Standardized work can be an ugly thing in the hands of control-oriented bureaucrats and a beautiful thing when it enables creativity and continuous improvement. Enabling bureaucracy takes more effort, but it is well worth it.

Figure 5.7 Fluid view of standards—reaching new levels of performance requires learning new habits and continued improvement.

 KEY POINTS 

  Classical industrial engineering focused on efficiency by designing the “one best way” to do a job.

  Under Taylor’s scientific management, industrial engineers did the thinking, managers enforced their designs, and workers complied.

  Henry Ford had a different idea about standardized work, which he saw as only the best way until we could find a better way.

  Toyota turned scientific management on its head, giving the stopwatch to work groups who were responsible for designing and continuously improving their work.

  Job instruction training was taught to Toyota as part of Training Within Industry, and is the key to turning standardized work into a habitual way of working by focusing on key points for each tiny step.

  Even in a customer-facing service business like Starbucks, with a myriad of drink combinations and customer demand changing by the minute, it is possible to create a steady work cadence that reduces stress and enhances the customer experience.

  When standards become a tool owned by those who perform the work, bureaucracy turns from coercing to enabling.

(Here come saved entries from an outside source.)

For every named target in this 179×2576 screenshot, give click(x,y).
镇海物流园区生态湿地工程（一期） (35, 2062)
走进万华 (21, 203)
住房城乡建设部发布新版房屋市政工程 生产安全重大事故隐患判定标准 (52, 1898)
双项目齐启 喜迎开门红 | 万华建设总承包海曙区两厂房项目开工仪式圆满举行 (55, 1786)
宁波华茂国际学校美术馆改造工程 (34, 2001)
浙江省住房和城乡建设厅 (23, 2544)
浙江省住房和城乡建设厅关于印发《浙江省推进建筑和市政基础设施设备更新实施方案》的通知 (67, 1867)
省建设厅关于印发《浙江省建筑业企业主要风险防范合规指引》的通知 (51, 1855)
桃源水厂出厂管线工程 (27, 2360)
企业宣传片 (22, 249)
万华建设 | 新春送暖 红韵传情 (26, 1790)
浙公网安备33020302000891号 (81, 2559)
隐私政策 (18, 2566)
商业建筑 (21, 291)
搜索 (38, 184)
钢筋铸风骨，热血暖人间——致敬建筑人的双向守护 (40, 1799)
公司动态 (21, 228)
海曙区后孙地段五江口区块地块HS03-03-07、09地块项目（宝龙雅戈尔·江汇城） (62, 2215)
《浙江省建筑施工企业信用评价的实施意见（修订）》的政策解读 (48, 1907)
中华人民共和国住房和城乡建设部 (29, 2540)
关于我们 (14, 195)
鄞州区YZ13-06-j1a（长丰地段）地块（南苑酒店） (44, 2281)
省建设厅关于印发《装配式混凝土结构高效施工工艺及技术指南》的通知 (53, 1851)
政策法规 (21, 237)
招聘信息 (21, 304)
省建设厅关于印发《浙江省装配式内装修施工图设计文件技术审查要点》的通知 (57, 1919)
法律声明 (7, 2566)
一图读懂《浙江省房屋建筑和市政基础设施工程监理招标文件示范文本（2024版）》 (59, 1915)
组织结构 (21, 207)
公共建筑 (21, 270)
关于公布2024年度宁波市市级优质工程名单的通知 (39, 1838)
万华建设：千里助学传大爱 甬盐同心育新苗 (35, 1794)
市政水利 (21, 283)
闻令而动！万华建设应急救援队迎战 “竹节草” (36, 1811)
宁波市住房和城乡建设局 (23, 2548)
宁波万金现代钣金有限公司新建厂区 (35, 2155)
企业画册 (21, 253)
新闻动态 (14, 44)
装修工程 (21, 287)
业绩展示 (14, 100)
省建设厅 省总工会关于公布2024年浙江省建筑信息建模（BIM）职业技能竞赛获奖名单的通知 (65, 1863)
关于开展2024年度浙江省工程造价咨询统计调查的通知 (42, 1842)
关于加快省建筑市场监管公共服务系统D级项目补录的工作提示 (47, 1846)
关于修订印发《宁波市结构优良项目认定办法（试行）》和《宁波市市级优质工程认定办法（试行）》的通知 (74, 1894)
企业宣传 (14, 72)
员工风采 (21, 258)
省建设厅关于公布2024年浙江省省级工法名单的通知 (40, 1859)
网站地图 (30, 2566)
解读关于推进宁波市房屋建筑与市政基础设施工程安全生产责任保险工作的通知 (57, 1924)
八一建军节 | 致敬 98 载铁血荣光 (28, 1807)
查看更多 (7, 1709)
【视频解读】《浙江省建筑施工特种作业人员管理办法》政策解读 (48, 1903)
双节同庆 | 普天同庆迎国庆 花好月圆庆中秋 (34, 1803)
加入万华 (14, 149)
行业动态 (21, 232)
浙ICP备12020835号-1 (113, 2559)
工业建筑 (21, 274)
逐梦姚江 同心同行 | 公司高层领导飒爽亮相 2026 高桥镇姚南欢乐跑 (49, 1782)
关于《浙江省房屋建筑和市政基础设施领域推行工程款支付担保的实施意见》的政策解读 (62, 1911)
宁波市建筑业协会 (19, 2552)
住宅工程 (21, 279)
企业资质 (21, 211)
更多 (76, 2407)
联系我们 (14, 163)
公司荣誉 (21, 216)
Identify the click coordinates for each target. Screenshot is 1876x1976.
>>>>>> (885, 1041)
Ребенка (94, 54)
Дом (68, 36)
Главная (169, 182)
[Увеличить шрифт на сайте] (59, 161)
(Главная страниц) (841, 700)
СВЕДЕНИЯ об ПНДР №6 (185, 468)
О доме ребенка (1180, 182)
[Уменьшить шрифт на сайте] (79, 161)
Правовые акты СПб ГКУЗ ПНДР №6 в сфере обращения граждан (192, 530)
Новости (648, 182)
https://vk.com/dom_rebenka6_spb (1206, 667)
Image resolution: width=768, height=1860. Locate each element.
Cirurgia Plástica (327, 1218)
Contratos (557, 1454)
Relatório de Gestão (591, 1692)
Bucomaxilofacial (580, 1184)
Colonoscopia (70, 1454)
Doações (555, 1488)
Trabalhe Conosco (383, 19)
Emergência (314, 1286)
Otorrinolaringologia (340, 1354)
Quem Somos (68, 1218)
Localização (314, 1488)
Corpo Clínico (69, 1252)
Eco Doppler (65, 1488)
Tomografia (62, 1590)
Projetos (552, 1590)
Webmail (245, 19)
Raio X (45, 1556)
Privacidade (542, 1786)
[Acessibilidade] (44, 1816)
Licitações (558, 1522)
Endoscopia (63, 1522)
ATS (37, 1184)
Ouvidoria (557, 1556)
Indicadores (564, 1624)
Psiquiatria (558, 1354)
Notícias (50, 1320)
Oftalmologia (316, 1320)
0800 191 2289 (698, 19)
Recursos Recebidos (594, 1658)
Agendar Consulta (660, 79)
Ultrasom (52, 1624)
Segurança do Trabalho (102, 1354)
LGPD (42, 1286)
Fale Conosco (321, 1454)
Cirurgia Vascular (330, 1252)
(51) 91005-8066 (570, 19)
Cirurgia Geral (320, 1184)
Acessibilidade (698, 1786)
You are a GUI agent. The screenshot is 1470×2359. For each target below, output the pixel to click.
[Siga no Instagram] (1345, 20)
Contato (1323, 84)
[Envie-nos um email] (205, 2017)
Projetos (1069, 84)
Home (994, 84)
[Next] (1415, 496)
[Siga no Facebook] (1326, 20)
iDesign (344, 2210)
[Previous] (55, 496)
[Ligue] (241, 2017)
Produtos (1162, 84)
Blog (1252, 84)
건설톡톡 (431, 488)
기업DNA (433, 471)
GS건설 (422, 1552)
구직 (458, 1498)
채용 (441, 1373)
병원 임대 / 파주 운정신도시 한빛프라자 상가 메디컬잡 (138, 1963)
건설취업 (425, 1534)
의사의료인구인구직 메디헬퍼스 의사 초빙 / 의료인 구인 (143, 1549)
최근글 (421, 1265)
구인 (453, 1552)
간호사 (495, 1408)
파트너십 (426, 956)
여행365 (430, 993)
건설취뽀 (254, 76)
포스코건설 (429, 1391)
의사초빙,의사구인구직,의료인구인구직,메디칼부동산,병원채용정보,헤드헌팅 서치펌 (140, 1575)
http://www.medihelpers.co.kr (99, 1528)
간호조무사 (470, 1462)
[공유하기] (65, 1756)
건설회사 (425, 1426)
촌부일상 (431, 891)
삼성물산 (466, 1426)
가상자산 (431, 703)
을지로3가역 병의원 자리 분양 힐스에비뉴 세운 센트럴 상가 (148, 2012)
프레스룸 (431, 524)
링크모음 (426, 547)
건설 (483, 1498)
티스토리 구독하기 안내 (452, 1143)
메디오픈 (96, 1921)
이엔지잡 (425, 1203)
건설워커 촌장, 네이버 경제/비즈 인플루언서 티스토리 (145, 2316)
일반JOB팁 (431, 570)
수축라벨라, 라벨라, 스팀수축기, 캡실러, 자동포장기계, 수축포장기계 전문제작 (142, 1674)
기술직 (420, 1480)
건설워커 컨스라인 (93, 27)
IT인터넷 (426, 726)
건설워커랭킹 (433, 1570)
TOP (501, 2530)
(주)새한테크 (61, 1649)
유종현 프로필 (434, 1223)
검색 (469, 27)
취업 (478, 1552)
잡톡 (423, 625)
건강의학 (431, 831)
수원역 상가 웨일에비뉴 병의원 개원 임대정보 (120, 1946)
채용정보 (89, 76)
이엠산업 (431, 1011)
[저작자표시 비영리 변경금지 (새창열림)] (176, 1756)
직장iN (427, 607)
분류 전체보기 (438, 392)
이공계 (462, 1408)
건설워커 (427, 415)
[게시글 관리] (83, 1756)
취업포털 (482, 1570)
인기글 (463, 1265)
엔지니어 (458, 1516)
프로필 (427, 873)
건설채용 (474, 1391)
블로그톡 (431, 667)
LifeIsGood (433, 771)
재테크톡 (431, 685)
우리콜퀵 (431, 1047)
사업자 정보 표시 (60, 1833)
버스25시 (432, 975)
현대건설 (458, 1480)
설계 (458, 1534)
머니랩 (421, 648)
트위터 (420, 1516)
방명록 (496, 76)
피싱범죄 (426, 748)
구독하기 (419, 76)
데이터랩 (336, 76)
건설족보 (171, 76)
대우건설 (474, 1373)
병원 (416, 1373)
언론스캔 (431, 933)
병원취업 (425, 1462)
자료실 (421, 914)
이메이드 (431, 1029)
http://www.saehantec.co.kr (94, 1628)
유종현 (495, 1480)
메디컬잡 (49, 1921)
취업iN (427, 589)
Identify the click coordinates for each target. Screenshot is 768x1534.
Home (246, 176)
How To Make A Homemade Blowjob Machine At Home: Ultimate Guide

  Standardized work is something to be achieved through continuous improvement and rigorous training based on practice until the new way becomes a habit.

Notes

1.   Frederick Taylor, The Principles of Scientific Management (New York, Dover Publications, July, 1997).

2.   Henry Ford, Today and Tomorrow: Special Edition of Ford’s 1929 Classic (Boca Raton, FL: CRC Press, Taylor & Francis Group, 2003).

3.   War Manpower Commission, Bureau of Training, Training Within Industry Service, The Training Within Industry Report: 1940–1945 (Washington, DC: U.S. Government Printing Office, September 1945).

4.   Masaaki Imai, Kaizen: The Key to Japan’s Competitive Success (New York: McGraw-Hill, 1986).

5.   Durward Sobek, Jeffrey Liker, and Alan Ward, “Another Look at How Toyota Integrates Product Development,” Harvard Business Review, vol. 76, no. 4, July–August 1998, pp. 36–50.

6.   James Morgan and Jeffrey Liker, The Toyota Product Development System: Integrating People, Process, and Technology (New York: Productivity Press, 2006).

7.   Frederick Taylor, The Principles of Scientific Management.

8.   Tom Burns and G. M. Stalker, The Management of Innovation (New York: Oxford University Press; revised edition, 1994).

9.   Karen Gaudet with Emily Adams, Steady Work (Boston: Lean Enterprise Institute, 2019).

____________________________

* The difference between “standardized work” and “standard work” is vague in the lean literature. I adopted the convention of “standardized work” because it is commonly used in Toyota. One Toyota explanation is that standard work implies a standard and standards are not regularly updated as improvements are made to the work. It can be argued either way, but I had to pick one.

* There are detailed discussions of training techniques in Jeffrey Liker and David Meier, Toyota Talent (New York: McGraw-Hill, 2007).